Deutschland verpasst Frist für EU-Lohntransparenz – was bedeutet das für Arbeitnehmer?
Julian HerrmannDeutschland verpasst Frist für EU-Lohntransparenz – was bedeutet das für Arbeitnehmer?
Deutschland hat die Frist zur Umsetzung der EU-Lohntransparenzrichtlinie verpasst. Die neuen Regelungen hätten eigentlich bis zum 7. Juni in Kraft treten sollen. Ihr Ziel ist es, Lohnunterschiede zwischen Beschäftigten transparenter und besser überprüfbar zu machen.
Die Richtlinie soll ungleiche Bezahlung bekämpfen, indem Unternehmen verpflichtet werden, Gehaltsinformationen offenzulegen. Dadurch könnten Arbeitnehmer:innen ungerechtfertigte Lohnunterschiede leichter erkennen und anfechten.

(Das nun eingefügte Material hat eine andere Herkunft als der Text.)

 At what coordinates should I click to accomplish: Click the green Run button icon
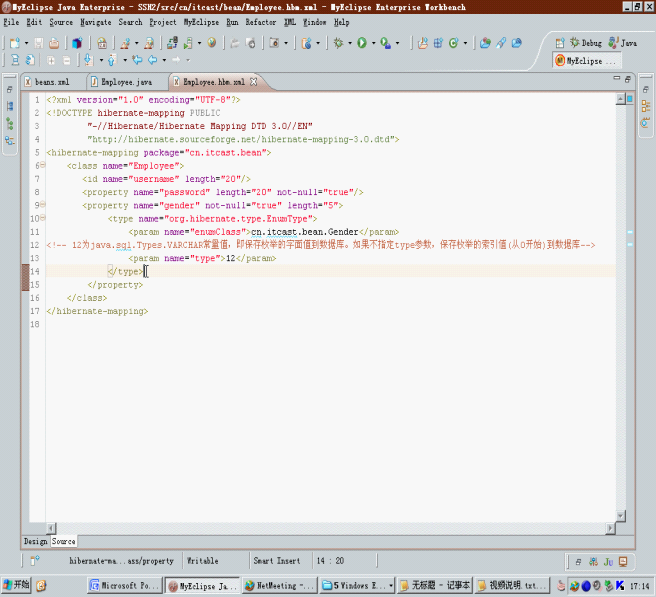361,44
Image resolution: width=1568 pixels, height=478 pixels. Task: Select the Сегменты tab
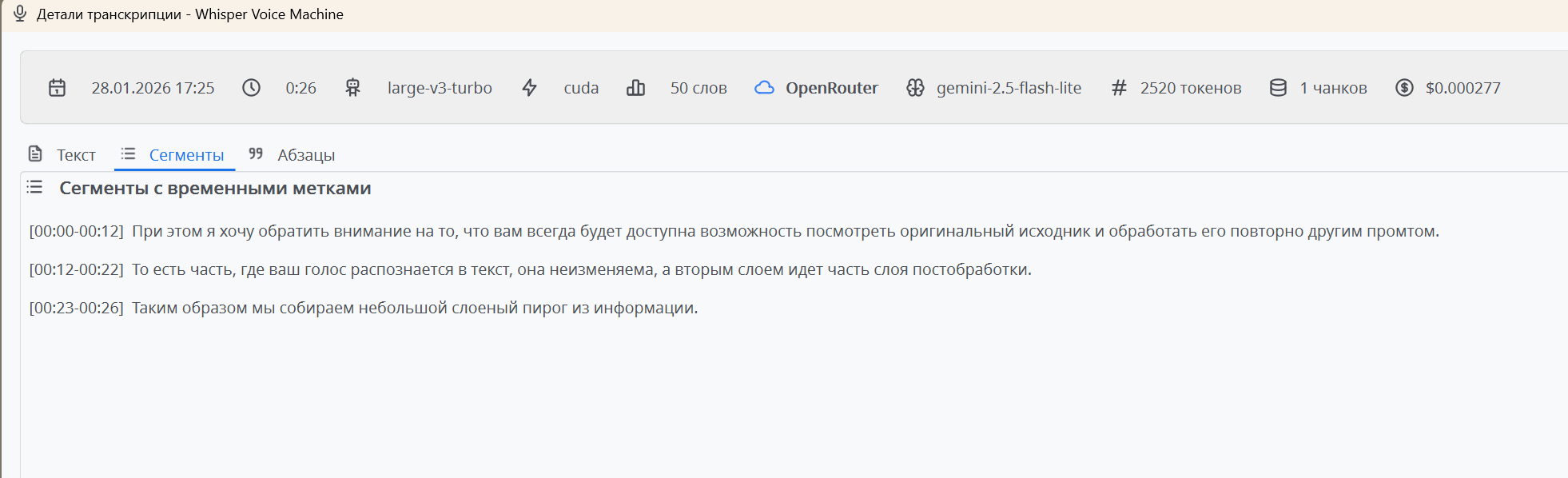point(174,154)
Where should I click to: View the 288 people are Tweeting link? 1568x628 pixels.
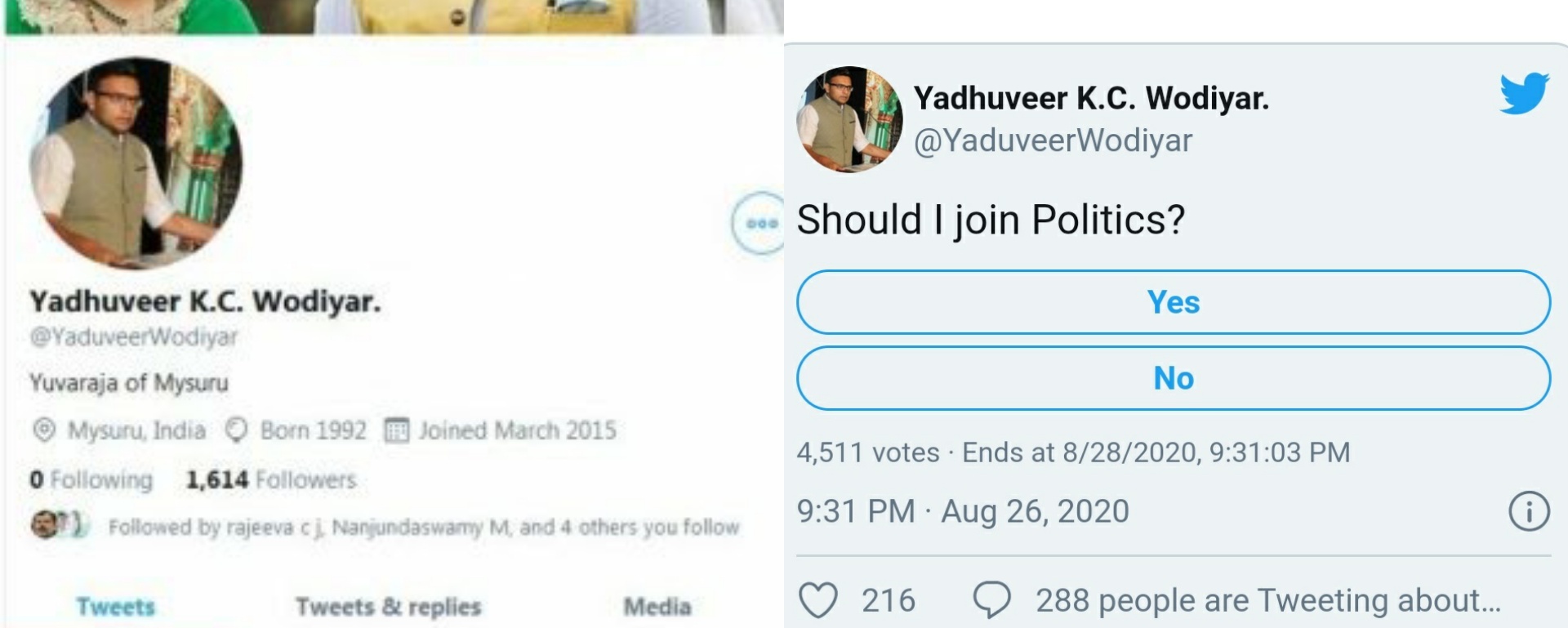1267,600
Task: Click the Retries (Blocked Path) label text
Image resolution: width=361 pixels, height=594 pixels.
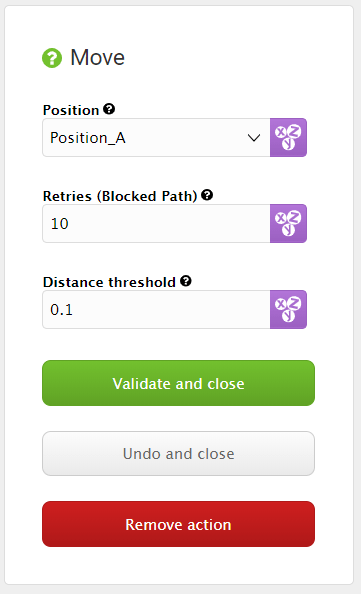Action: (120, 196)
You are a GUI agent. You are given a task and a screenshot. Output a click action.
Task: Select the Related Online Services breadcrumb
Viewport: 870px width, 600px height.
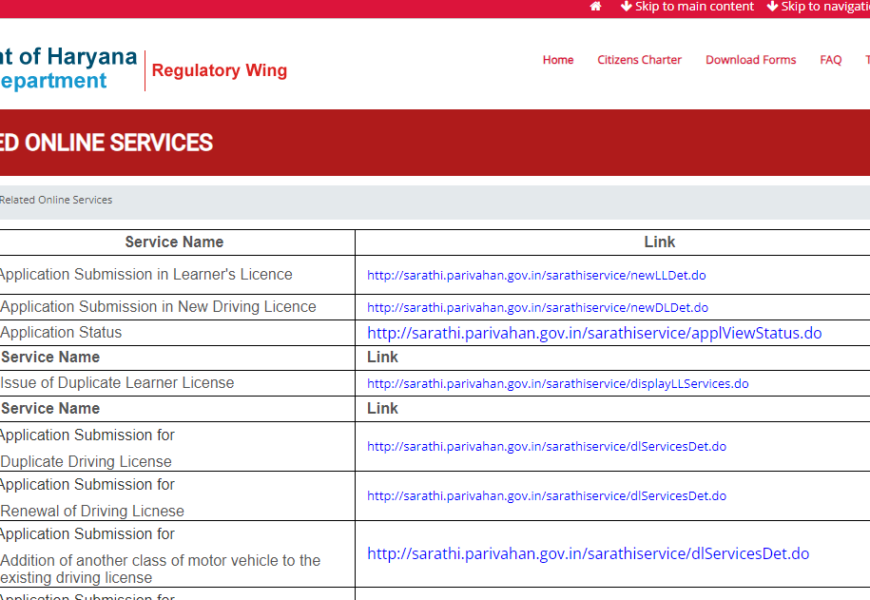click(x=56, y=200)
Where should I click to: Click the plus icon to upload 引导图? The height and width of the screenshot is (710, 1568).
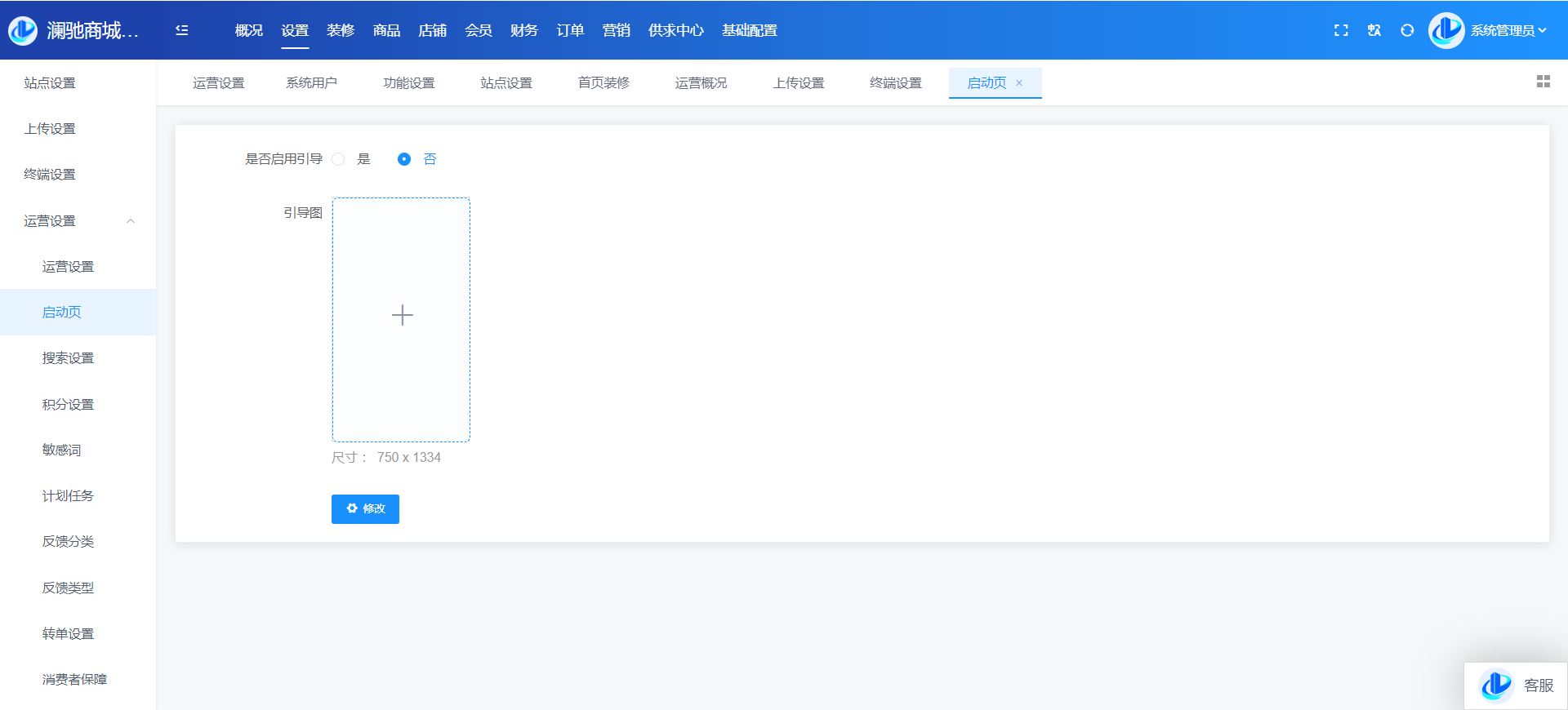402,316
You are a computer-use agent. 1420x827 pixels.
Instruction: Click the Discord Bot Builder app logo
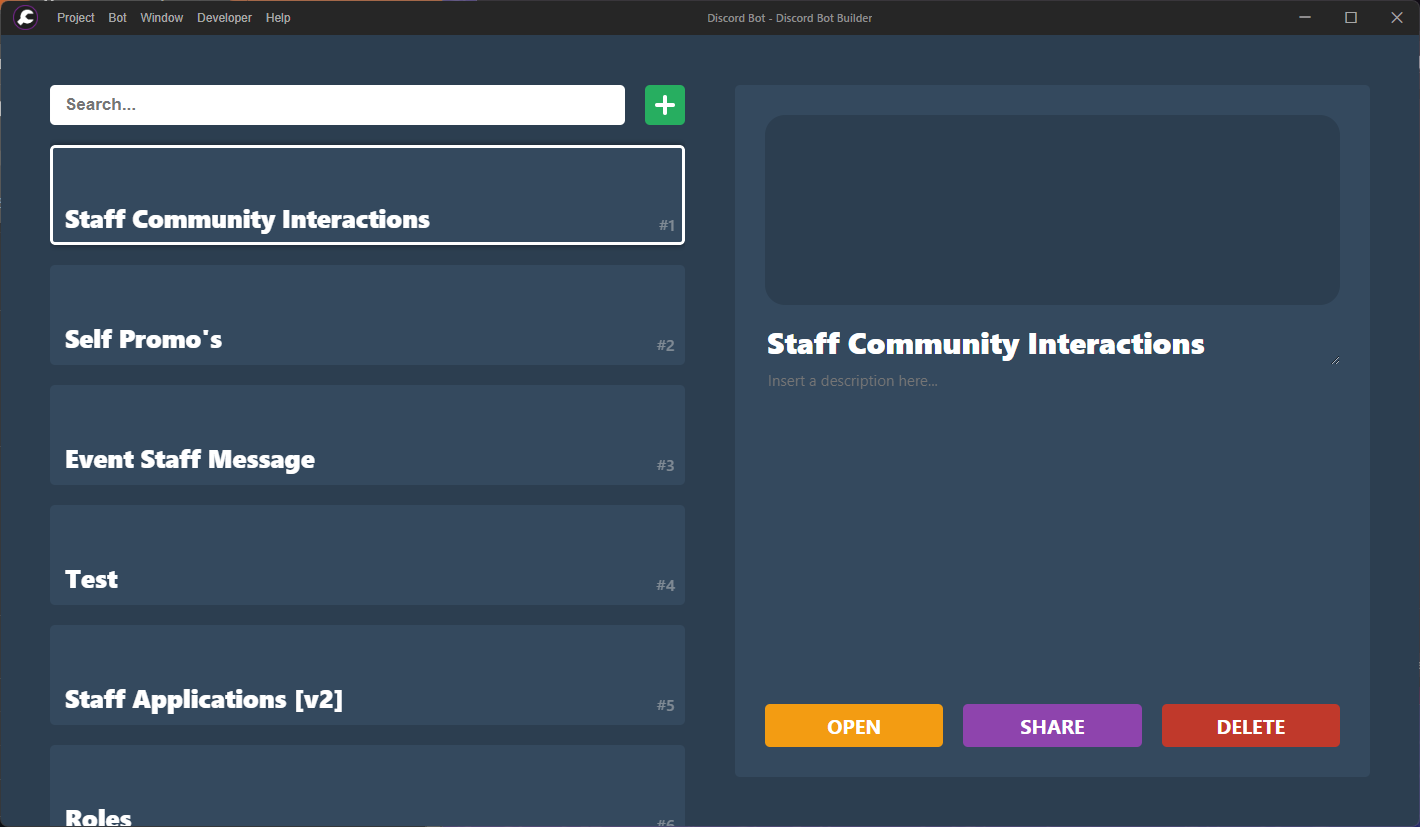[x=26, y=18]
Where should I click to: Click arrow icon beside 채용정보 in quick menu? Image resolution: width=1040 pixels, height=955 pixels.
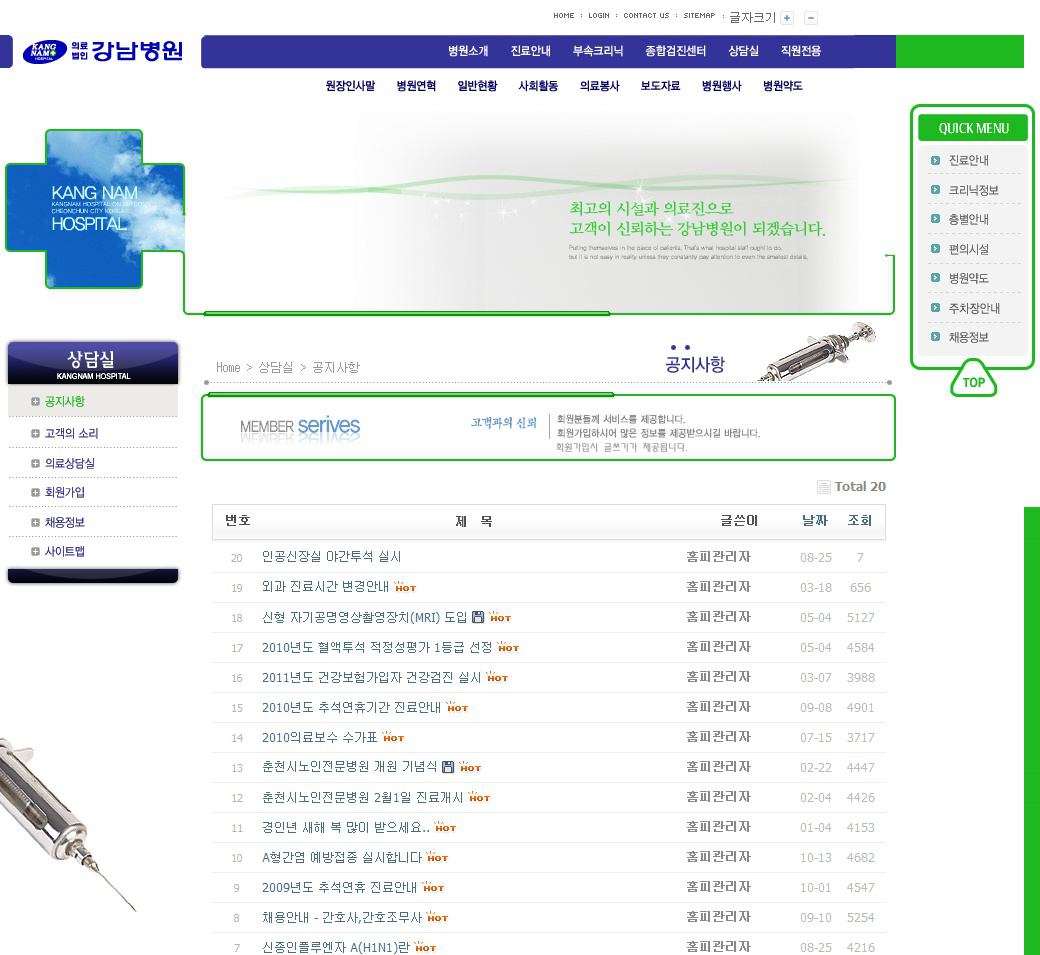[x=935, y=338]
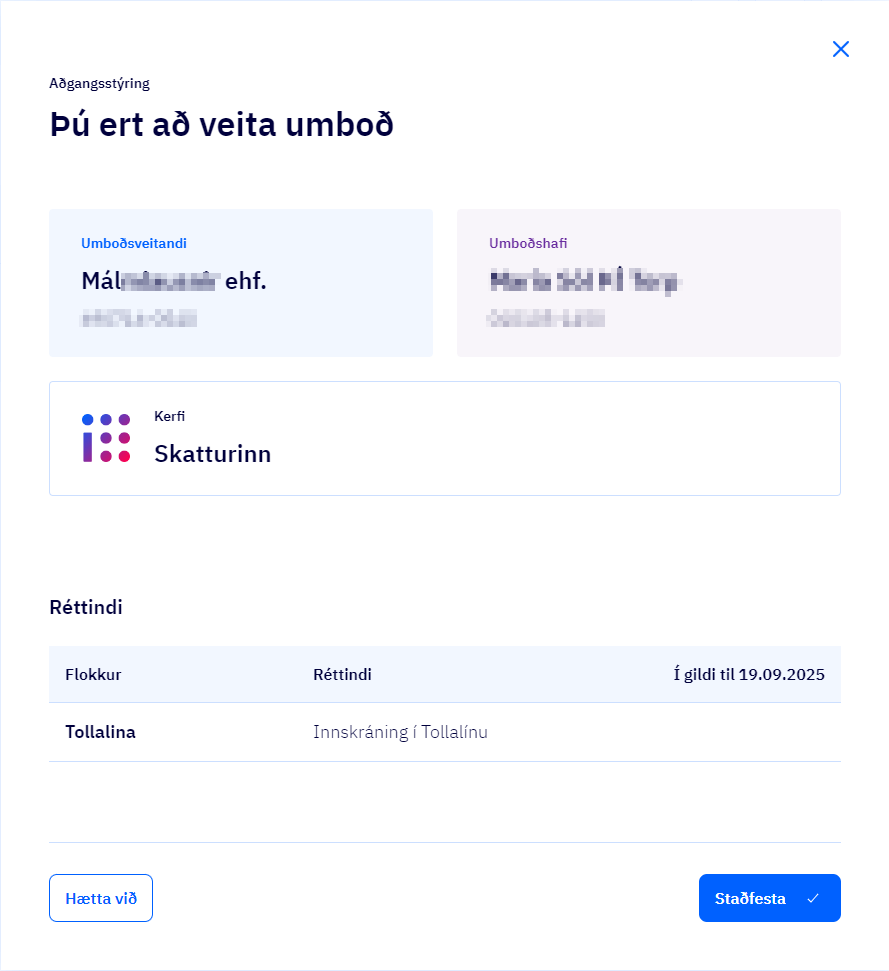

Das Bundesfamilienministerium, das für die Einführung des Gesetzes zuständig ist, bestätigte die Verzögerung. Behördenvertreter begründeten dies mit dem zusätzlichen Zeitbedarf für die Abstimmung zwischen den Ressorts und den beteiligten Akteuren.
Durch die verpasste Frist tritt die Richtlinie nicht wie geplant in Kraft. Arbeitgeber und Beschäftigte müssen sich weiterhin gedulden, bis klarere Regeln zur Lohntransparenz gelten. Wann die Umsetzung nachgeholt wird, steht bisher noch nicht fest.